▸ GIVEN INSTRUCTION 1:
Decide whether each statement below agrees with the passage on China Sadao. For each, answer yes or no and quote the exact words from the passage that settle it. (a) The family moved to Amagasaki in 1951. (b) Sadao made his official debut recording at the age of fifteen. (c) Sadao began studying the classical guitar after meeting Tsuneo Fukuhara.

- Born: April 21, 1945 (age 80) Fukuoka Prefecture, Japan
- Occupation: Musician
- Parents: China Teihan (知名定繁) (father); Matsushima Sumiko (松島澄子) (mother);

= China Sadao =

Japanese musician

China Sadao (知名定男, China Sadao) (born 21 April 1945) is a Japanese musician active in the Okinawan music and shima-uta scene, as a performer on the sanshin, min'yō folk singer, song-writer, and producer, having been responsible in 1990 for the formation of the Nēnēs.

==Biography==
China Sadao was born in Fukuoka Prefecture in 1945, the family moving to Amagasaki in Hyōgo Prefecture in 1951. His father, China Teihan (知名定繁), a musician from Okinawa Prefecture, had moved from Okinawa in search of work, making a living in a spinning mill and by gathering scrap metal from drainage ditches. As a young child, Sadao disliked the nostalgic shima-uta performed by his father and tried to suppress his Okinawan language; he would later recall his embarrassment when his father appeared at an athletics meet with a sanshin and taiko. Nevertheless, he performed in folk songs and dances together with his parents, and in 1951 made his first recording, of the song Deigo Flowers (でいごの花), on the Marufuku Record Label (マルフクレコード). In 1957, father and son returned to Okinawa, where Sadao began his studies, at his father's recommendation, as an uchi-deshi with Okinawan musician Noborikawa Seijin. That same year he made his official debut recording, at the age of twelve, with a performance of the min'yō Suuki kannaa (スーキカンナー). In 1963, after meeting composer Tsuneo Fukuhara, he began to study Western classical music and the classical guitar. His career lasting over sixty years, in December 2020 he performed at a fund-raising concert for the rebuilding of Shuri Castle.

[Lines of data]

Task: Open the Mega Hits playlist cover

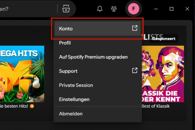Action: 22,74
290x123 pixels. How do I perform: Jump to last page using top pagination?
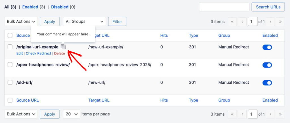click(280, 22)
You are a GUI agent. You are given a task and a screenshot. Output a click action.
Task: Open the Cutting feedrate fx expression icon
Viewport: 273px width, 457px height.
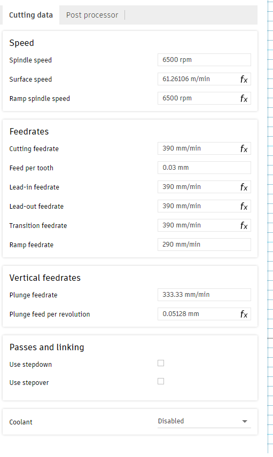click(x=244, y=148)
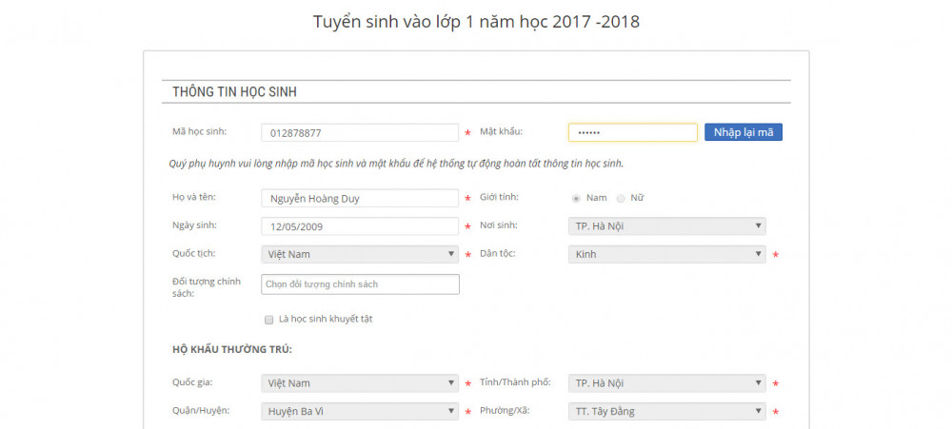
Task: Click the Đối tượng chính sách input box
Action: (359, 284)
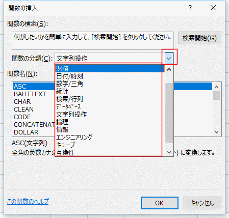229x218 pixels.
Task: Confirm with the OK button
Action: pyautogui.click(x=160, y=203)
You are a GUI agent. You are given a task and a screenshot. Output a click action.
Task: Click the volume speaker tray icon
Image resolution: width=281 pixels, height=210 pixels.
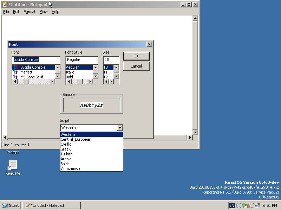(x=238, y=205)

▸ GIVEN INSTRUCTION 2:
Extract every line of the listing above that contains the string "icon". Case counts.

▸ RESPONSE 1:
(a) Yes: "the family moving to Amagasaki in Hyōgo Prefecture in 1951"
(b) No: "he made his official debut recording, at the age of twelve"
(c) Yes: "after meeting composer Tsuneo Fukuhara, he began to study Western classical music and the classical guitar"

▸ RESPONSE 2:
Task: Open the Cutting feedrate fx expression icon
Task: Click the volume speaker tray icon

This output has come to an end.